# Required action A
In the blog post about the writer's husband, what does the husband do when he is shown to be wrong?
# Required action B
Quote the blog post about the writer's husband, copying everything from "Sometimes its funny" down to "a different story.".

Saturday, February 18, 2012
My Wonderful Husband, the A**hole
“The man I am married to now is an opinionated asshole who will never fail to let you know if you have done or said something stupid “ - I wrote this in a blog post the other day and I didn't elaborate on it enough for all of you to understand just what I actually meant by that statement. I think my husband is the most wonderful, loving, caring, giving, good-hearted man I have ever had the great fortune to know. I love him with every fiber of my heart and soul. But he is an asshole. He knows it, he even will admit to it on occasion, but he is NOT an asshole just for the sake of being a jerk. He is an asshole with a purpose.
My husband always tells it like he sees it. People do NOT like this, but he really doesn't care anymore. If you are acting like an idiot, he will tell you. Out loud, … to your face, … in public, … whether he has ever met you before or not. And he will not stop telling you why whatever you did or said was stupid until you either agree with him that it was stupid or you leave. It does not matter who you are, where you are, or what is going on at the time, if someone behaves rudely, stupidly, or otherwise inappropriately in front of him they will be given a lecture they will not soon forget. Never mind that some people might think that HE is the one being rude by drawing attention to the issue and calling them out on it, but again, he just doesn't care. For whatever reason, he has decided that it is his job in life to educate the ignorant, whether they like it or not, and there is no stopping him once he gets going.
Sometimes its funny to watch, sometimes it embarrasses me, but NEVER is it done with malice of intent. His heart is always absolutely in the right place, but other people tend not to be able to appreciate that fact at the time. He is really easy to get along with, just don't tell him the sky is green when he knows it is blue, and you will get along famously with him. But try to argue with him when you are in the wrong to start with, and he will not back down … ever. Well, except to me, but that is a different story.
If he is shown to be wrong, he will be the first to admit it and correct himself, but that doesn't happen very often as he won't usually argue about what he doesn't know about. He stands up for what he believes in and never fails to do what he thinks is the right thing to do. He may not always follow the social conventions of “polite behavior”, but somebody else always starts it. He never goes out looking for a confrontation, other people just have a way of doing stupid things that set him off. Yes, he can be difficult to live with at times, but then again so can I. That was my point the other day, that nobody is perfect. We all have our own faults, or own failings, our own idiosyncrasies, that is what makes us the unique and perfectly wonderful people that we are. I happen to love my “asshole” more than I ever knew was possible before I met him. And as much as he may occasionally embarrass me or piss me off, I am damn proud of him and very grateful to be married to him every single minute of every day.

# Dataset excerpts
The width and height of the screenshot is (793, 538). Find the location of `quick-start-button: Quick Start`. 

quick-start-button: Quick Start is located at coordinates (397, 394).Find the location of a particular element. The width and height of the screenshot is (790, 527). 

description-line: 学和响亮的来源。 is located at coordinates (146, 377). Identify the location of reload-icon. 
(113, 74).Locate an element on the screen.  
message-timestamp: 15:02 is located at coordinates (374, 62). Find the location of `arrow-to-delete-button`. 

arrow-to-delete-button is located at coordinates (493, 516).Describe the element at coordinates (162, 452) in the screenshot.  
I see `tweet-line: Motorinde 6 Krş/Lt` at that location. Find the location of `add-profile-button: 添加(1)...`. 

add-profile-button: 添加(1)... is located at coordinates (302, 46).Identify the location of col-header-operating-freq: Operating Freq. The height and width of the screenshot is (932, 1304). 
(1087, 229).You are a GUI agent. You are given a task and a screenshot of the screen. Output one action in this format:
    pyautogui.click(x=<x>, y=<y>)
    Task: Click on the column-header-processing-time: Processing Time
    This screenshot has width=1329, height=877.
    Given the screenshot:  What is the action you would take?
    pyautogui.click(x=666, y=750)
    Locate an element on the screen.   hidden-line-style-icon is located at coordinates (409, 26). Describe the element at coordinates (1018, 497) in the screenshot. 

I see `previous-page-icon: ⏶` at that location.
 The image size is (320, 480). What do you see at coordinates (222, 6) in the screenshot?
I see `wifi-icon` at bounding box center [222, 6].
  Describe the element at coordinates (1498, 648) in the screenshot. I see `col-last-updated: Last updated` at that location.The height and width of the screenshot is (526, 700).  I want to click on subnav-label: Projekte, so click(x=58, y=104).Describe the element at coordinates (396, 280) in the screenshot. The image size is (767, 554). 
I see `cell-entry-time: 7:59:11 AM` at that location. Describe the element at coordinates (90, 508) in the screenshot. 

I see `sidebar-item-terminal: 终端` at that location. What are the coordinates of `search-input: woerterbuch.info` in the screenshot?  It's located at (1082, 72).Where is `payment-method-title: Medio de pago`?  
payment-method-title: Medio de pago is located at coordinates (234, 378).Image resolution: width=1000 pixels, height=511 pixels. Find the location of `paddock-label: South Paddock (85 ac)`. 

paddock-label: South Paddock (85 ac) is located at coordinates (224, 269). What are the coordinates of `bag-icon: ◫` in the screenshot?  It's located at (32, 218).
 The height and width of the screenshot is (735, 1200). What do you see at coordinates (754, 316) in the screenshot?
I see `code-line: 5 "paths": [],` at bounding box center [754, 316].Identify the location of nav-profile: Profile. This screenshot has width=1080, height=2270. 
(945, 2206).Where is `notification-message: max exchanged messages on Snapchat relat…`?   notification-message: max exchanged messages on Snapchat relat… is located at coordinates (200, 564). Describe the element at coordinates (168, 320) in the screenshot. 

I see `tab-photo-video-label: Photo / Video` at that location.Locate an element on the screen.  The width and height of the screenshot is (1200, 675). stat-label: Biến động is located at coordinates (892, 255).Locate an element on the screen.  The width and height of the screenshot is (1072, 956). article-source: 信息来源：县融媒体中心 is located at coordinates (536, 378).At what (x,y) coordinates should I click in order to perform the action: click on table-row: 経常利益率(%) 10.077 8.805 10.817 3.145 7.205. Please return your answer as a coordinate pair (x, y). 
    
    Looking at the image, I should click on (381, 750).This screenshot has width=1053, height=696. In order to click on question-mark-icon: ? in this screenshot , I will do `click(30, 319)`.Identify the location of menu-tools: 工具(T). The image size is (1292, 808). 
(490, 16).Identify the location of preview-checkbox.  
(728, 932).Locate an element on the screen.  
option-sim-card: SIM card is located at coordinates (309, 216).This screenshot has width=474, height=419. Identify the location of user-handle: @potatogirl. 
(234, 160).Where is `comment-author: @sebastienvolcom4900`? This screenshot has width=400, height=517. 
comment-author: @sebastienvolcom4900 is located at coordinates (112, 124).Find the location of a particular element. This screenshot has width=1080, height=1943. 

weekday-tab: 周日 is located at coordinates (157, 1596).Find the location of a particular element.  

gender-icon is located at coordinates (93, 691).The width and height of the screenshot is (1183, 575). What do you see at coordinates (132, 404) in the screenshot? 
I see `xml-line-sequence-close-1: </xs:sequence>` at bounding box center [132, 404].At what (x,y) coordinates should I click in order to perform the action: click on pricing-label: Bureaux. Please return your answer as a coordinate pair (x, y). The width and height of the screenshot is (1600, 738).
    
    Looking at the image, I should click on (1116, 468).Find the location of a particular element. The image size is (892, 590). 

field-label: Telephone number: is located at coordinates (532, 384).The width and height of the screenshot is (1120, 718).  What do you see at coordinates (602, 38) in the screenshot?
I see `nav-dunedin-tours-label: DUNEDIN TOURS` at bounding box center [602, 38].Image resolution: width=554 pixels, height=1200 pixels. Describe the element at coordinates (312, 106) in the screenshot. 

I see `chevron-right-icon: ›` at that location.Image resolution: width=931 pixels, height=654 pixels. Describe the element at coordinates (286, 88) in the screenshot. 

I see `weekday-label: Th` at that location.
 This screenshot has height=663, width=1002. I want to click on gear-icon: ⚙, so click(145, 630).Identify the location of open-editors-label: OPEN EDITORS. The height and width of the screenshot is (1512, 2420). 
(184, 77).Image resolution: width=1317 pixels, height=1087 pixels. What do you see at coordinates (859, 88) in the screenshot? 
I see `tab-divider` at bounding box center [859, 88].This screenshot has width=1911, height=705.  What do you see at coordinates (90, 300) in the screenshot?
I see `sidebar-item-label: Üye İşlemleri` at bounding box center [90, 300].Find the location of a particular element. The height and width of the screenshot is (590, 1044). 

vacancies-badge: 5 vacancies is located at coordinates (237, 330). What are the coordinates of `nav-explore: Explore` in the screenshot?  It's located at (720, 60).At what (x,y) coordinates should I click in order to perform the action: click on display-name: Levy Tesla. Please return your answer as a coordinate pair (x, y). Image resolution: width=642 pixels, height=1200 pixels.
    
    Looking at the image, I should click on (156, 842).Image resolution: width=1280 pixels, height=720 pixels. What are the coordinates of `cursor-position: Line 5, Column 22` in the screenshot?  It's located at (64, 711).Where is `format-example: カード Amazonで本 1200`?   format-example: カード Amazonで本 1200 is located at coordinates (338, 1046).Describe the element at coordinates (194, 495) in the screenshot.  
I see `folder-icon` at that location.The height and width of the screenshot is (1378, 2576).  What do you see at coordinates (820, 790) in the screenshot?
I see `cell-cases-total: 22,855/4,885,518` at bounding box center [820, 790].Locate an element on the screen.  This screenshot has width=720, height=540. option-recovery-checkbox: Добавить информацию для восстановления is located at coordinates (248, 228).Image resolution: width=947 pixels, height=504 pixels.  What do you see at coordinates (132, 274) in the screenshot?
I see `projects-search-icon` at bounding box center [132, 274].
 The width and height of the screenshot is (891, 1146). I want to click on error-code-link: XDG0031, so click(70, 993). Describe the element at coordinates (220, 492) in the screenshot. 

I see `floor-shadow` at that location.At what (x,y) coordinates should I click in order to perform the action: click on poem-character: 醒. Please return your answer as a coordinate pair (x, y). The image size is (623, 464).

# Expected answer A
He is the first to admit it and correct himself.

# Expected answer B
Sometimes its funny to watch, sometimes it embarrasses me, but NEVER is it done with malice of intent. His heart is always absolutely in the right place, but other people tend not to be able to appreciate that fact at the time. He is really easy to get along with, just don't tell him the sky is green when he knows it is blue, and you will get along famously with him. But try to argue with him when you are in the wrong to start with, and he will not back down … ever. Well, except to me, but that is a different story.